Study material:
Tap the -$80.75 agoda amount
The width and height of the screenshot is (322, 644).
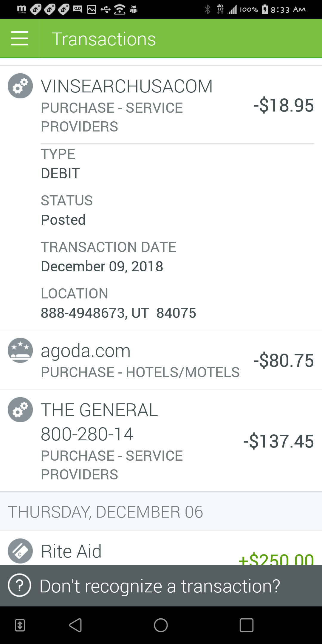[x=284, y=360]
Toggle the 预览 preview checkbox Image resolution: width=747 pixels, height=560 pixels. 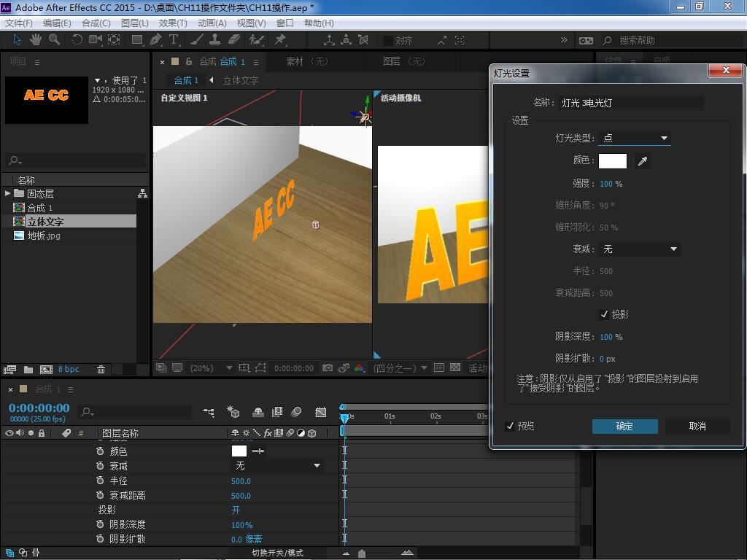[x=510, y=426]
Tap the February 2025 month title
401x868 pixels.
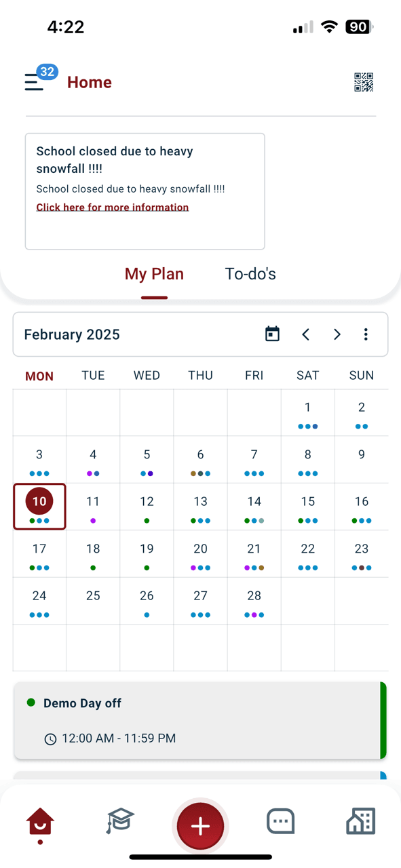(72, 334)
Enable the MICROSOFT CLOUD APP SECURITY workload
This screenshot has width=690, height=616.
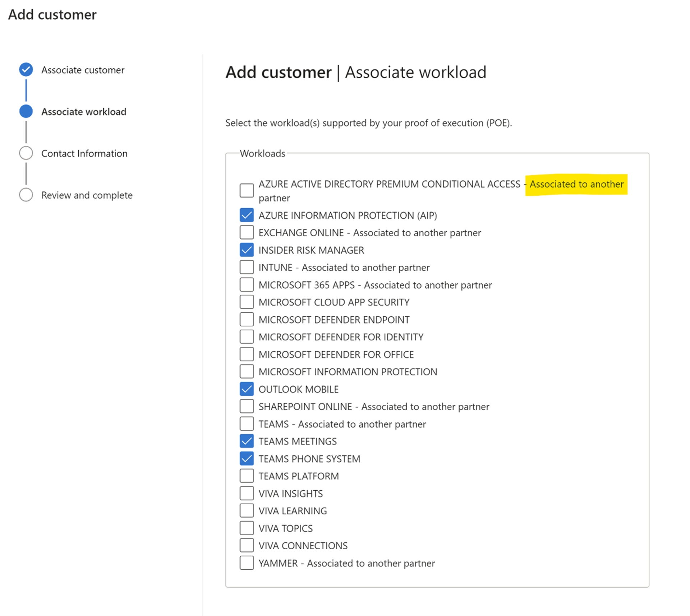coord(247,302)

Activity:
Transcription of the lines from the one with "401x868 pixels." through the end of the entries is required, exact and with no pictures.

Answer area:
401x868 pixels.
(72, 334)
Enable the MICROSOFT CLOUD APP SECURITY workload
This screenshot has width=690, height=616.
coord(247,302)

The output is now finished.